I had a 1/1 car also. It was a wagon. The fuel tank on those are attatched with straps and fixed behind the rear wheel in a well behind the rear 1/4. The straps rusted and the tank fell out :freak:! I was on the road when it happened, so I just jacked the car up and took it the rest of the way out and set it in the spare-tire well under the rear floor hatch. I ran a fuel line through the well. I drove it like that for two years! It was comical when it was time to refuel because I had to roll down the back window and stick the nozzle through there. No worries--except I was always paranoid that someone was going to light-up a smoke.......BOOM!  

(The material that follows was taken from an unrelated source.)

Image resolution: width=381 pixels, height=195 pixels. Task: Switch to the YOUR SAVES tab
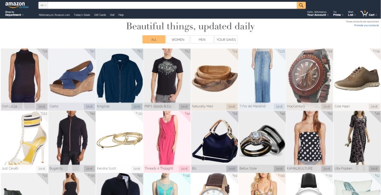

Thanks for sharing the pics.
cheers!


----------



## roadrner (Jul 21, 1999)

boss9 said:


> That's a nice piece. I haven't purchased any yet but the detail warrants another look. I've never seen one that close-up. Is it light green?
> 
> I had a 1/1 car also. It was a wagon. The fuel tank on those are attatched with straps and fixed behind the rear wheel in a well behind the rear 1/4. The straps rusted and the tank fell out ! I was on the road when it happened, so I just jacked the car up and took it the rest of the way out and set it in the spare-tire well under the rear floor hatch. I ran a fuel line through the well. I drove it like that for two years! It was comical when it was time to refuel because I had to roll down the back window and stick the nozzle through there. No worries--except I was always paranoid that someone was going to light-up a smoke.......BOOM!
> 
> ...


Phil,
You are Da Man. (I think) :freak: :drunk: rr


----------



## TX Street Racer (May 8, 2004)

Rick, that is one fine '65........ I absolutely love the MEV bodies....but like you said the price scares me a bit........but the quality is top notch... :wave:


----------